You may be entitled to any extra bedroom allowance in your Housing Benefit.

If you're disabled

You're allowed an extra bedroom if someone in your household is disabled and needs regular overnight care from a carer who doesn't live with you. This won't count as a spare bedroom. The person who's disabled needs to be either:

  • the person claiming
  • the partner of the person claiming
  • any other adult who lives with you and gets a disability benefit

The disabled person should also get at least 1 of these benefits:

  • Attendance Allowance
  • the middle or higher rate care component of Disability Living Allowance
  • the daily living component of Personal Independence Payment  
  • Armed Forces Independence Payment

You can only get one extra bedroom for carers, even if more that 1 person in your home needs overnight care. 

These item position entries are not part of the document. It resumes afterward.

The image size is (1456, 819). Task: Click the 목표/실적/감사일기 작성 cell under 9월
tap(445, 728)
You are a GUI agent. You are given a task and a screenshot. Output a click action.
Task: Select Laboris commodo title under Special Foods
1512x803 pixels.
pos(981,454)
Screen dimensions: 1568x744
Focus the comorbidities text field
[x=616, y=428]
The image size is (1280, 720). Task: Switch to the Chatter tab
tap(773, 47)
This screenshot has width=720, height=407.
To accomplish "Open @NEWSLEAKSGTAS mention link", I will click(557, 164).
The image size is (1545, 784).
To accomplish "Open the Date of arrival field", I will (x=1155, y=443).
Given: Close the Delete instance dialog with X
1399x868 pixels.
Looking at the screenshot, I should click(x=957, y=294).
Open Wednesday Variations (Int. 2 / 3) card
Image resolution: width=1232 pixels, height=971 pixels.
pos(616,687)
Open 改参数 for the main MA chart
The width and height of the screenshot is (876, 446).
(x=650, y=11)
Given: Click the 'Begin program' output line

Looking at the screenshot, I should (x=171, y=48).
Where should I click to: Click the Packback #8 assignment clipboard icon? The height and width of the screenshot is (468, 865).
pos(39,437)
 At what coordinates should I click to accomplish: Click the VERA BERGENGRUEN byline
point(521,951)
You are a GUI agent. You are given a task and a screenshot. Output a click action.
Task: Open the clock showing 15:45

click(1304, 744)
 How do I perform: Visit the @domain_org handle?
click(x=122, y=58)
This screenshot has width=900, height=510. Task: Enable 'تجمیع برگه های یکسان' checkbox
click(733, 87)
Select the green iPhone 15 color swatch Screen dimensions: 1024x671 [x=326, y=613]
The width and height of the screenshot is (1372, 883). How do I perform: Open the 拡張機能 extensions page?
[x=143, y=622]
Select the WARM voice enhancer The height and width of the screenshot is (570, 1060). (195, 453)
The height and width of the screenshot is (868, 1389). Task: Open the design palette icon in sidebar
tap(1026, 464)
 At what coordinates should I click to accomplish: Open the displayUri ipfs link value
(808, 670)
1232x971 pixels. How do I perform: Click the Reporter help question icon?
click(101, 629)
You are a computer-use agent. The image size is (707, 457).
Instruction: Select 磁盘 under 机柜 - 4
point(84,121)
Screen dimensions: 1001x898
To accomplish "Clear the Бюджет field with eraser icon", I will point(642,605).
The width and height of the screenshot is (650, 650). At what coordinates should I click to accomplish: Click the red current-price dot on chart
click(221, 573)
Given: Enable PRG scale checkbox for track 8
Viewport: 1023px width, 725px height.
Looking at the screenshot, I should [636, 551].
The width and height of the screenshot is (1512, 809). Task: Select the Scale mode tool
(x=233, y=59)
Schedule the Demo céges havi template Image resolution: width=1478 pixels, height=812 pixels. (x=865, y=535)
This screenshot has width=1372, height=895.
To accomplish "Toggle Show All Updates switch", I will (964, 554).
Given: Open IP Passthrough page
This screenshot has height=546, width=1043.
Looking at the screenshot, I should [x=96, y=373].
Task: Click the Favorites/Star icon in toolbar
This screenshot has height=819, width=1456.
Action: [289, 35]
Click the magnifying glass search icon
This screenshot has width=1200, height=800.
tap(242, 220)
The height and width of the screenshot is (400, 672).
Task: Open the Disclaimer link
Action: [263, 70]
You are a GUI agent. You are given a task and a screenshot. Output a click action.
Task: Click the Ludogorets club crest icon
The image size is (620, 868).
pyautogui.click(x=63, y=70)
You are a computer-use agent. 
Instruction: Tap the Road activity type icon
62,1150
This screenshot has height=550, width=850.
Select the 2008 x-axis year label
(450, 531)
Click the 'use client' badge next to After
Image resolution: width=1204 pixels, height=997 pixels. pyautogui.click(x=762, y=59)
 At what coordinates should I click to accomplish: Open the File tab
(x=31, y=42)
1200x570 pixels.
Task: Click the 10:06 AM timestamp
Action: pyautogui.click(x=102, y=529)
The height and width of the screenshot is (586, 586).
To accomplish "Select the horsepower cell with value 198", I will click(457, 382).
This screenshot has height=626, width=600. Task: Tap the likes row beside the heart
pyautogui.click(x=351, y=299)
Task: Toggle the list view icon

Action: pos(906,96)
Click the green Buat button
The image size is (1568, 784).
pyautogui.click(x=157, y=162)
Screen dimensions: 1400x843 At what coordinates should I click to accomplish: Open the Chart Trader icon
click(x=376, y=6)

You can also get an extra bedroom if you're in a couple and one of you has a disability that means you can't share a bedroom. The disabled person will need to get at least 1 of these benefits:

  • the higher rate of Attendance Allowance
  • the middle or higher rate care component of Disability Living Allowance
  • the daily living component of Personal Independence Payment  
  • an Armed Forces Independence Payment

If you're disabled and are affected by the cuts, you can apply for a Discretionary Housing Payment

If you have a disabled child

You're allowed an extra bedroom if your child is disabled and can't share a bedroom with another child because of their disability. You're also allowed an extra bedroom if your child is disabled and needs regular overnight care from a carer who doesn't live with you. You must meet the following conditions:

  • your disabled child must be entitled to the middle or higher rate care component of Disability Living Allowance
  • the local authority must be satisfied that your child's disability means they can't share a bedroom with another child

If your child lives with you only part of the week

If you share the care of your child with the child's other parent, your child will be treated as living with the parent who provides the child's main home. If your child spends equal amounts of time with both parents, they will be treated as living with the parent who claims Child Benefit for them. This may mean that you won't be allowed a bedroom for the child.

If you're a foster carer

If any of the following people is an approved foster carer, they will be allowed an extra bedroom. This won't count as a spare bedroom. The people are::

  • the claimant
  • the claimant's partner
  • someone else who is a joint tenant with the claimant or the claimant's partner
  • the partner of someone else who is a joint tenant with the claimant or the claimant's partner.

Only one additional bedroom is allowed for a claimant and a claimant's partner if they are both approved foster carers or kinship carers. Only one additional bedroom is allowed for a joint tenant and the joint tenant's partner if they are both approved foster carers or kinship carers.

These rules apply whether or not a child has been placed with the carer, as long as they have fostered a child or have become an approved carer in the last twelve months.

If your child is in the Armed Forces

If you have an adult son, daughter or step-child who is in the Armed Forces and who lives with you but who is serving away from home, they are treated as continuing to live at home.

As long as they intend to return home, the rules won't be applied to the bedroom that they normally occupy.

If you're a joint tenant

Everyone sharing a property is counted even if they are joint tenants. If you are a joint tenant and your property is considered too big for you, your Housing Benefit will be reduced.

For example, you're a joint council tenant with your brother and you have a three bedroom property. Your brother's child used to live with you so you had one bedroom each. However, now that his child has left home, you will be treated as having a spare bedroom.